Error 2: Upcoded emergency room visits
ER visits are coded on a 5-level scale (CPT codes 99281-99285) based on the complexity of the visit. Level 5 (99285) is the most complex and most expensive. Studies show that ER billing has shifted dramatically toward Level 4 and Level 5 codes even for routine visits — a practice called upcoding. If you went to the ER for a sprained ankle and were billed at the highest complexity level, that's worth questioning. Ask the billing department for the documentation supporting the level of service billed. If the complexity level doesn't match your records, dispute it.
Error 3: Unbundled procedure codes
Medical billing uses "bundled" codes when multiple related services are performed together — the bundle should be billed as one code at a combined rate. Unbundling is when a provider bills each component separately, generating a larger total charge than the bundled code allows. For example, a comprehensive metabolic panel (CPT 80053) covers 14 tests. If each test is billed individually, the total cost could be 3-4 times higher. A laboratory panel performed during surgery being billed as 12 separate lab tests is a classic unbundling error. Check your itemized bill for groups of procedure codes that correspond to a standard panel or bundled surgical service.
Error 4: Phantom charges for supplies never used
Hospitals sometimes charge for supplies that were prepared but never actually used during your care — like surgical instruments set up on the sterile field as a precaution but not deployed, or medications that were prepared but not administered. These "phantom charges" are most common in surgical and procedural settings. To identify them, request your complete itemized bill and compare it to your medical records. Your anesthesia record, nursing notes, and operative report will document what was actually used. Items in your bill that don't appear in any clinical documentation may be phantom charges.
Error 5: Incorrect diagnosis codes
ICD-10 diagnosis codes determine which services your insurer covers. An incorrect diagnosis code — even a small administrative error — can cause a legitimate claim to be denied. A common scenario: your doctor treats you for a chronic condition, but the billing department uses an "initial encounter" code when you're actually receiving ongoing treatment. Another scenario: a condition is coded as unspecified when your records clearly document the specific type. Incorrect codes can also trigger false flags for pre-existing conditions or affect your future coverage. If your claim was denied for a diagnosis-related reason, ask your provider to review the codes and resubmit with corrected documentation.
Error 6: Out-of-network charges at in-network facilities
The No Surprises Act of 2022 banned most surprise out-of-network billing, but errors still occur. The most common pattern: you receive care at an in-network hospital, but one of the treating physicians — an anesthesiologist, radiologist, pathologist, or hospitalist — is out of network.
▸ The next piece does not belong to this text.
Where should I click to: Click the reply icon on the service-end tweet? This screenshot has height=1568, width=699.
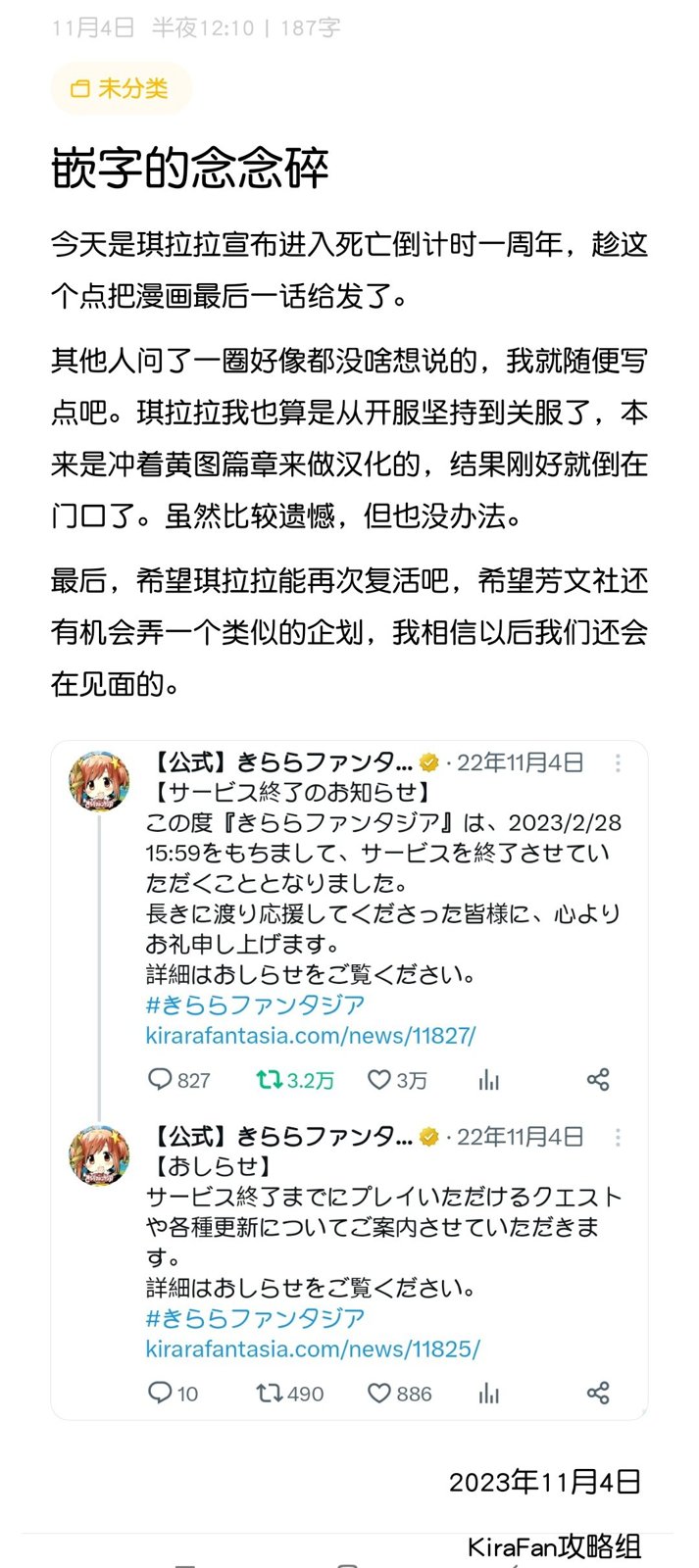point(160,1079)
Before the No Surprises Act, you could be balance billed for the difference. Now, for most covered situations, you should only pay your in-network cost-sharing. If you receive an out-of-network bill for care received at an in-network facility, dispute it and cite the No Surprises Act. The provider cannot balance bill you in most circumstances covered by the law.
Error 7: Wrong patient or wrong insurance information
Administrative errors — wrong member ID, wrong date of birth, misspelled name, wrong insurance company — cause claims to be denied or attributed to the wrong patient. These are simple to fix but can spiral into months of billing confusion if not caught early. When you receive an itemized bill, verify: the name and date of birth match yours, the insurance ID matches your insurance card, the service date is accurate, and the provider name is the correct facility or physician. If any information is wrong, contact the billing department immediately for a correction before the claim is processed.